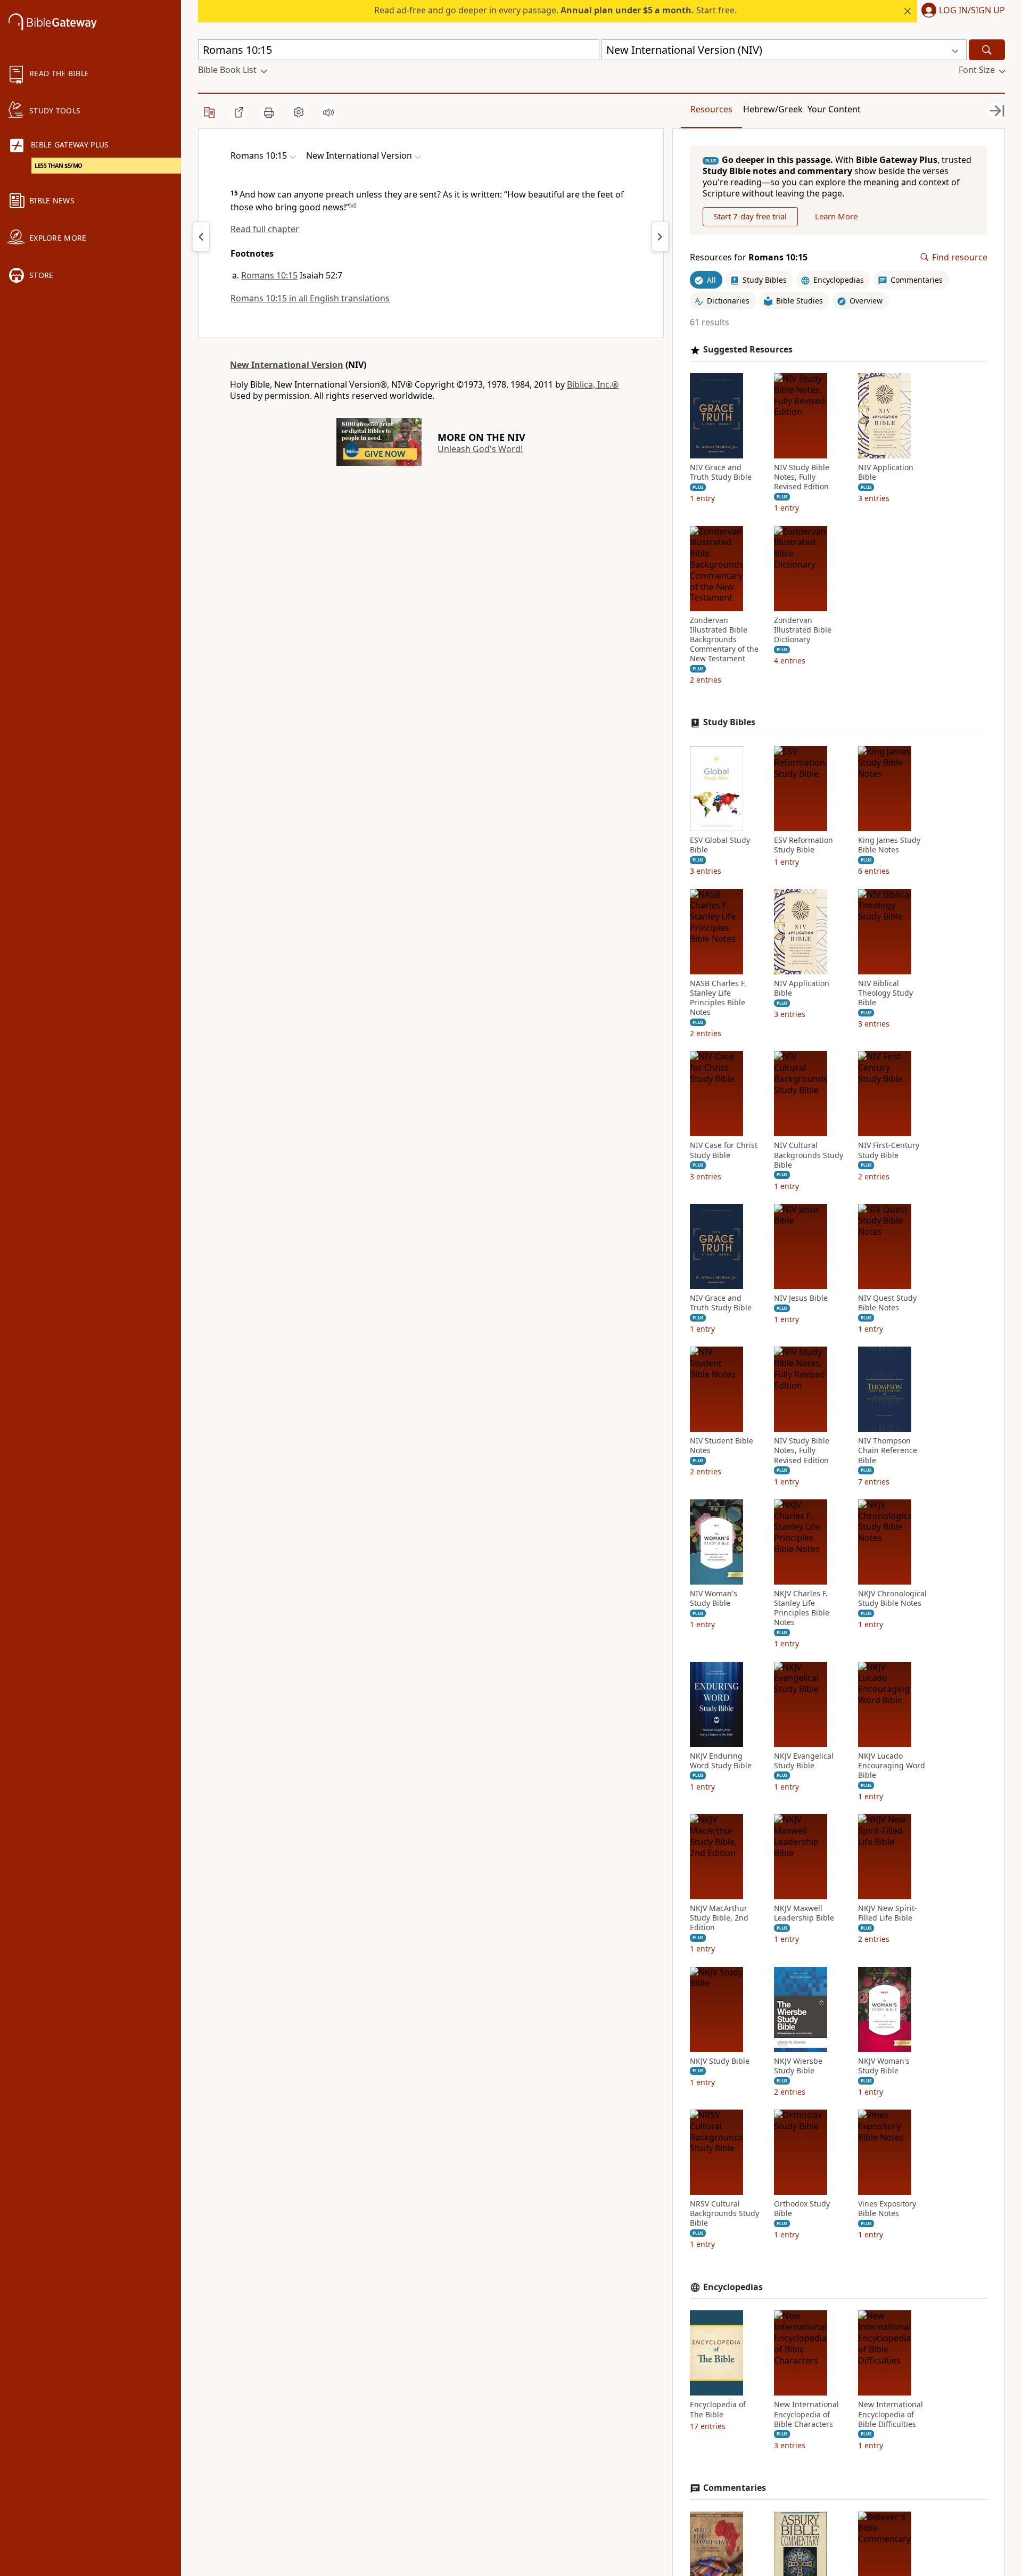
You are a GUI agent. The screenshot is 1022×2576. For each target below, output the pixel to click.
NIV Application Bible (885, 472)
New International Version (286, 365)
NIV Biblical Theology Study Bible (885, 993)
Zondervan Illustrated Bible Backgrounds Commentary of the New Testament (724, 640)
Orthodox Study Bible (802, 2208)
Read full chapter (264, 229)
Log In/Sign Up (972, 10)
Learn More (836, 216)
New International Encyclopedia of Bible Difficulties (890, 2414)
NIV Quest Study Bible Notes (887, 1302)
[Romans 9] (201, 236)
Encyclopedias (733, 2287)
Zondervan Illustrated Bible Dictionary (802, 630)
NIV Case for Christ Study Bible (723, 1150)
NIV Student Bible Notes (721, 1445)
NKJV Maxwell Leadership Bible (804, 1913)
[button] (961, 11)
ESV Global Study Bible (720, 845)
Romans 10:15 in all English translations (310, 298)
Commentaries (734, 2487)
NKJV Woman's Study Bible (884, 2065)
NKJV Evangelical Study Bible (804, 1760)
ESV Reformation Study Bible (803, 845)
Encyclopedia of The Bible (718, 2409)
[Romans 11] (660, 236)
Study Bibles (729, 722)
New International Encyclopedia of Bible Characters (806, 2414)
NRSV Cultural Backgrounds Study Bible (724, 2213)
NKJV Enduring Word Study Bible (721, 1760)
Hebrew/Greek (773, 109)
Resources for (748, 257)
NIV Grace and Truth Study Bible (721, 472)
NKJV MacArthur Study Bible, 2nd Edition (719, 1918)
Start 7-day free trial (750, 216)
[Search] (987, 49)
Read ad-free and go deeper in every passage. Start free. (555, 10)
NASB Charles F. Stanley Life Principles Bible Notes (718, 998)
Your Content (834, 109)
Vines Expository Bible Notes (887, 2208)
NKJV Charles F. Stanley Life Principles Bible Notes (801, 1608)
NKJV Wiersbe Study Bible (798, 2065)
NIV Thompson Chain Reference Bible (887, 1450)
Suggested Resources (748, 349)
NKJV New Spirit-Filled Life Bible (887, 1913)
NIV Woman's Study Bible (713, 1598)
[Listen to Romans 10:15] (328, 112)
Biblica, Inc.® (593, 384)
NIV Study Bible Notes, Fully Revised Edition (801, 477)
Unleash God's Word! (480, 449)
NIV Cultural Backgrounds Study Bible (808, 1155)
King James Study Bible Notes (889, 845)
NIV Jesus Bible (801, 1298)
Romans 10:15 (269, 275)
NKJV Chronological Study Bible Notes (892, 1598)
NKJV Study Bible (719, 2061)
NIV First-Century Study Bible (888, 1150)
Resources (711, 109)
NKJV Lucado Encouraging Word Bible (891, 1765)
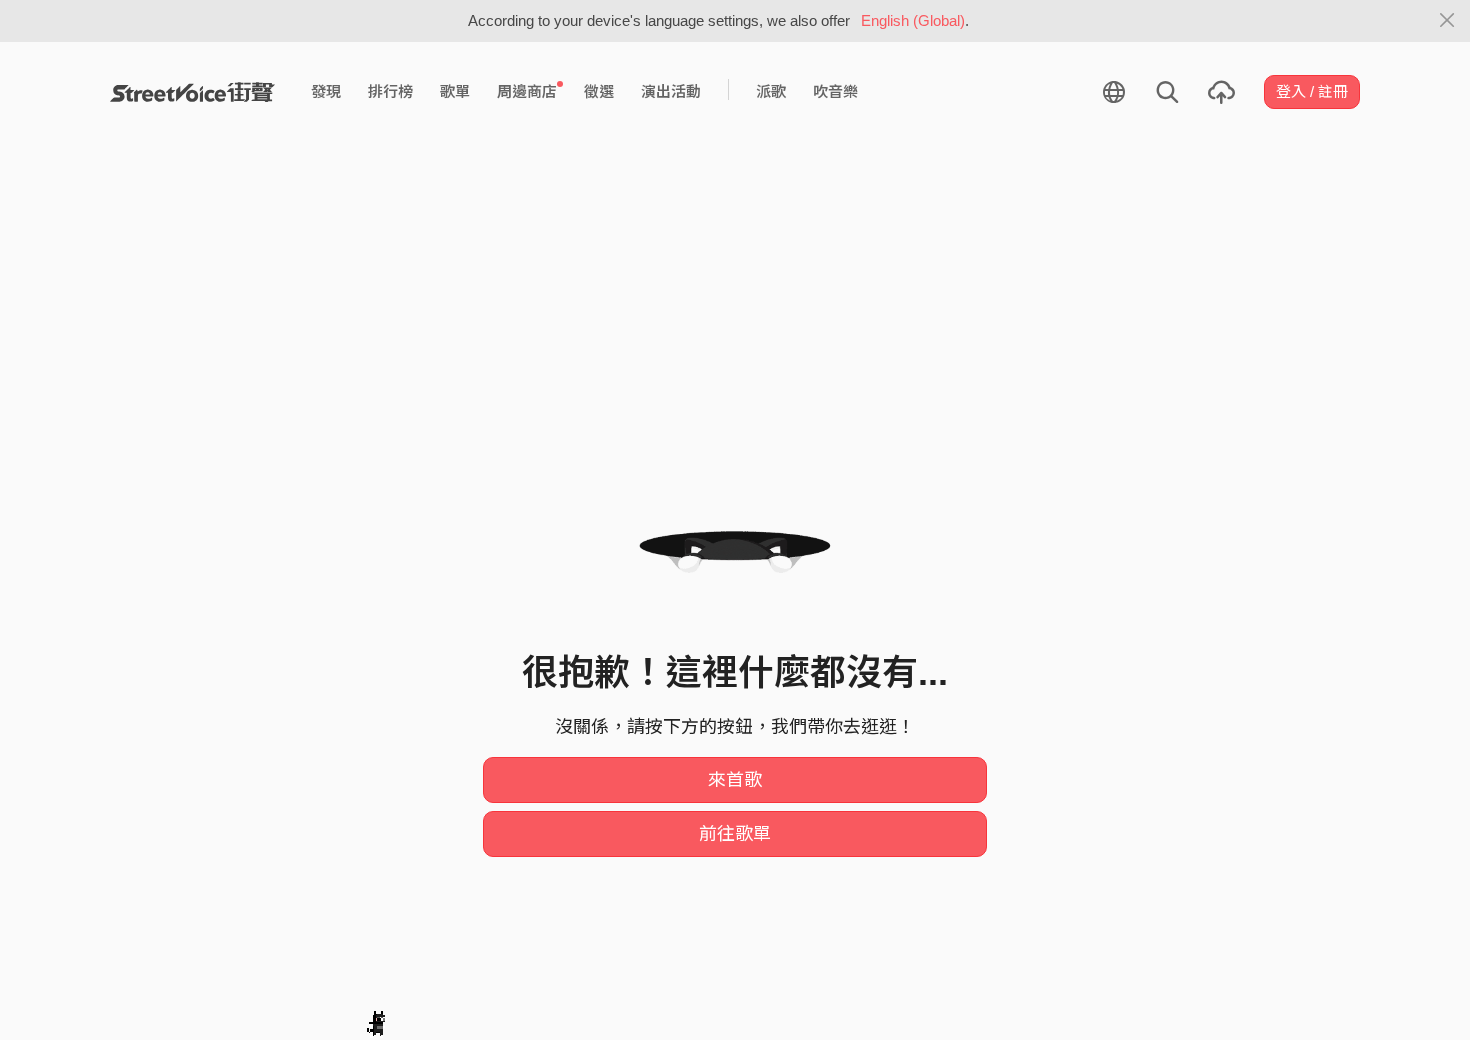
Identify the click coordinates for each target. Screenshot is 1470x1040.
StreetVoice (192, 92)
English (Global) (913, 20)
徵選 (599, 91)
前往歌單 (735, 834)
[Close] (1447, 21)
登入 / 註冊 (1312, 91)
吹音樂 (835, 91)
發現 (326, 91)
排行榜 (390, 91)
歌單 (455, 91)
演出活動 (671, 91)
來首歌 (735, 780)
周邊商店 (527, 91)
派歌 (771, 91)
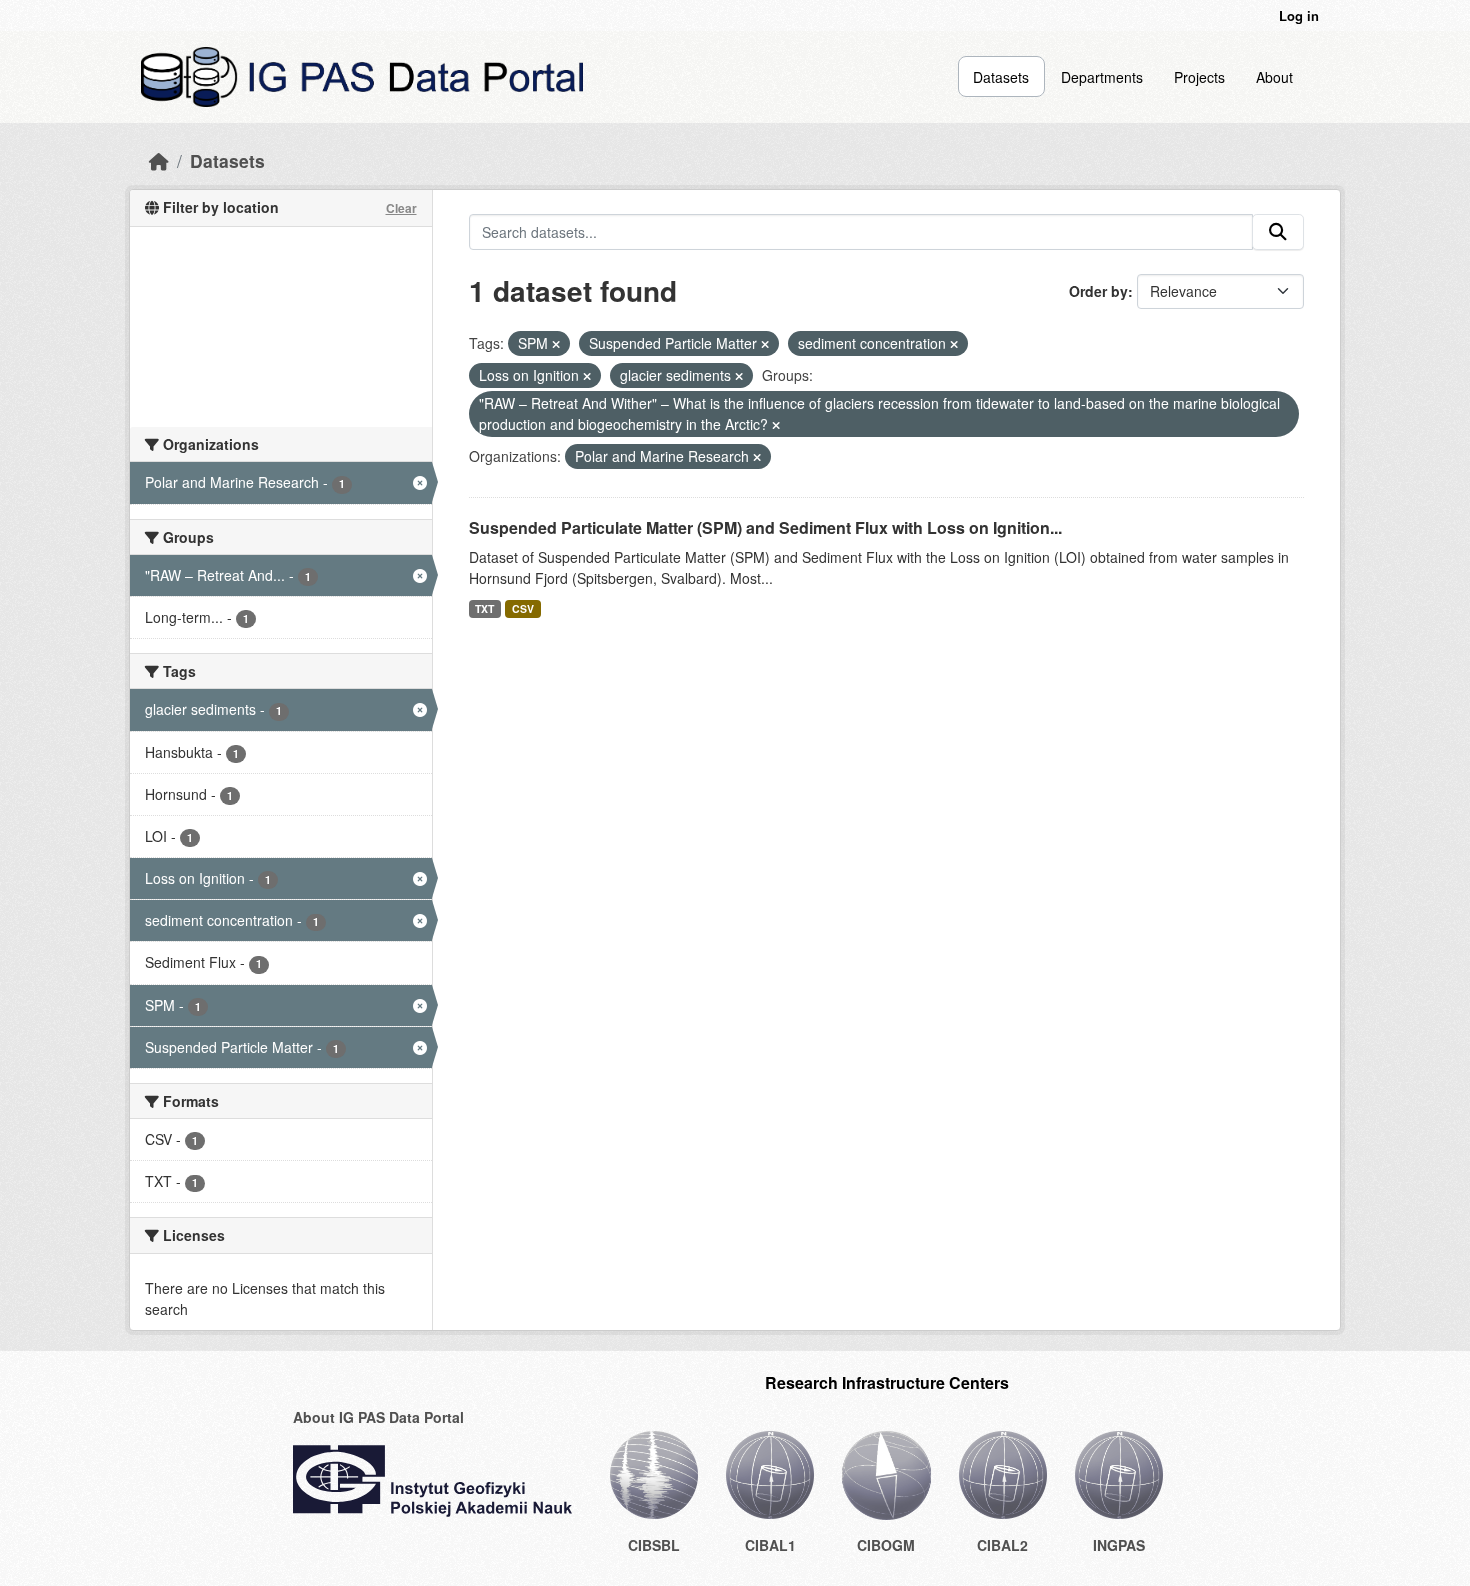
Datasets (1001, 77)
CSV (523, 608)
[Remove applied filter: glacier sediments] (739, 376)
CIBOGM (886, 1545)
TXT (484, 608)
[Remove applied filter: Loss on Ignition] (587, 376)
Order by (1098, 291)
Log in (1299, 15)
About (1274, 77)
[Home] (159, 160)
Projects (1199, 77)
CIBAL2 (1002, 1545)
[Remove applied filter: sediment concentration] (954, 344)
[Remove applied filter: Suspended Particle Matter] (765, 344)
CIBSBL (654, 1545)
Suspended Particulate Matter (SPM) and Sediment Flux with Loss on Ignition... (765, 527)
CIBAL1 (770, 1545)
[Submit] (1278, 232)
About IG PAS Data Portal (378, 1417)
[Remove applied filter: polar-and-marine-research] (757, 457)
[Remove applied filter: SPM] (556, 344)
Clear (401, 208)
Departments (1102, 77)
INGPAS (1119, 1545)
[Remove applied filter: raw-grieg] (776, 425)
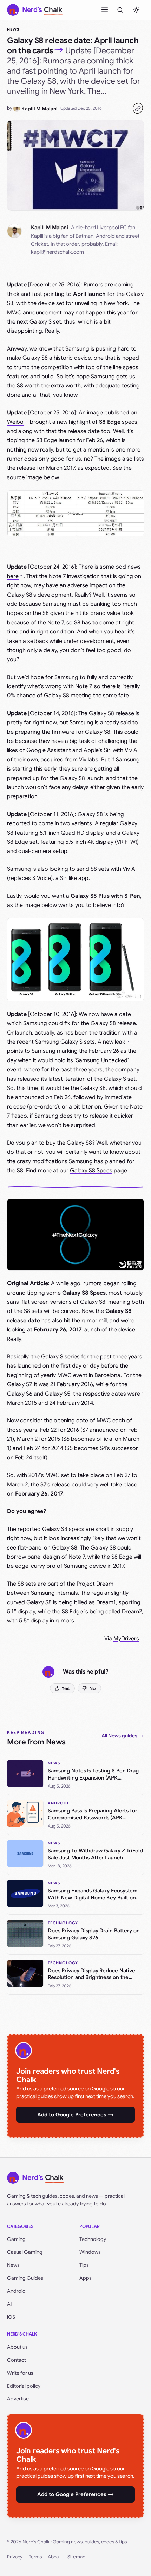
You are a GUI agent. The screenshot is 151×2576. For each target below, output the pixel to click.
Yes (65, 1688)
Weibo (15, 422)
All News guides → (122, 1736)
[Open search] (120, 10)
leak (120, 1041)
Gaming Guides (25, 2278)
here (13, 576)
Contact (16, 2360)
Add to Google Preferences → (75, 2114)
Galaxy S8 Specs (91, 1170)
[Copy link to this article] (137, 108)
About (54, 2557)
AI (9, 2304)
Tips (84, 2265)
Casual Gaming (24, 2252)
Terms (35, 2557)
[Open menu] (105, 10)
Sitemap (76, 2557)
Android (16, 2291)
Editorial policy (23, 2386)
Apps (85, 2278)
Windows (90, 2252)
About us (17, 2347)
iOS (11, 2317)
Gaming (16, 2239)
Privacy (14, 2557)
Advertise (18, 2398)
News (13, 29)
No (92, 1688)
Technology (92, 2239)
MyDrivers (126, 1638)
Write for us (20, 2373)
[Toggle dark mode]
┄┄┄┄┄┄
Task goal
Read the entries and select each line where the word "Loss" is found.

Result for this task
[Remove applied filter: Loss on Ignition] (587, 376)
Suspended Particulate Matter (SPM) and Sediment Flux with Loss on Ignition... (765, 527)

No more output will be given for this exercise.